What you will do =>
Scan the records below. List lines holding "agent".

Information provided =>
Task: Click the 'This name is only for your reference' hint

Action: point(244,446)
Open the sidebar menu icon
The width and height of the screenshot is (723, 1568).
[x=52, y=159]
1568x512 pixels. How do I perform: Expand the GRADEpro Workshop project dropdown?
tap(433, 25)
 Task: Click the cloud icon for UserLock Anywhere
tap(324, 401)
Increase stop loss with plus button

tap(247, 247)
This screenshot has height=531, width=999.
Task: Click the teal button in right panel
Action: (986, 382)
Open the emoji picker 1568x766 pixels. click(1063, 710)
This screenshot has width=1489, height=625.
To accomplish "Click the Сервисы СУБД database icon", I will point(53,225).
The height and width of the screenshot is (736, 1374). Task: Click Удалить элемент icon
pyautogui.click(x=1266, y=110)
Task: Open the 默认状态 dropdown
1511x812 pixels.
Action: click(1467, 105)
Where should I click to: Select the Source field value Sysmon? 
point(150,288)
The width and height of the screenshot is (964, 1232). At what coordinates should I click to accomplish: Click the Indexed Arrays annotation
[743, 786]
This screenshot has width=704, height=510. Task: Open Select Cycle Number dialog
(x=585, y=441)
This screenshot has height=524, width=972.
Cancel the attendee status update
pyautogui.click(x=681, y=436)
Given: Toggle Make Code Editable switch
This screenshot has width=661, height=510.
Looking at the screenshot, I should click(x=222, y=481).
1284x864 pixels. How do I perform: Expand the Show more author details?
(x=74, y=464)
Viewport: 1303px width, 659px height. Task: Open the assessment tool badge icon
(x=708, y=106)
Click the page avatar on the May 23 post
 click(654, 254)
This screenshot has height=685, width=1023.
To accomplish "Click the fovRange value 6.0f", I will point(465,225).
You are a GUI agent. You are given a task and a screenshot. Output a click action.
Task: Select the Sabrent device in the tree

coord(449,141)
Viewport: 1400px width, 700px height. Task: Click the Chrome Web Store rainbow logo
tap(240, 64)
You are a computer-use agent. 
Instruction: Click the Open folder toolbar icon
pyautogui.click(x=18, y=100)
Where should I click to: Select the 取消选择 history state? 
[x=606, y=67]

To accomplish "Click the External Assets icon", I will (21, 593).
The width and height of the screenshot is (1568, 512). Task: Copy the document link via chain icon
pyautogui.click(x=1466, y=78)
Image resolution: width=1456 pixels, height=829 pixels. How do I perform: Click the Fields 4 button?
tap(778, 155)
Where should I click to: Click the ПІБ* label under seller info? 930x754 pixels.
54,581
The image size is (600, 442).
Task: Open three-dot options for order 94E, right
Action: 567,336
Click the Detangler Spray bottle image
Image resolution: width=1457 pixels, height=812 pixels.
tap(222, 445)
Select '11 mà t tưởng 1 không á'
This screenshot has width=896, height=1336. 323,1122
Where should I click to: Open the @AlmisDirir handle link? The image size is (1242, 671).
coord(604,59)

Result below =>
You are a GUI agent. You are given a task and a screenshot. Output a click action.
You are a computer-use agent. 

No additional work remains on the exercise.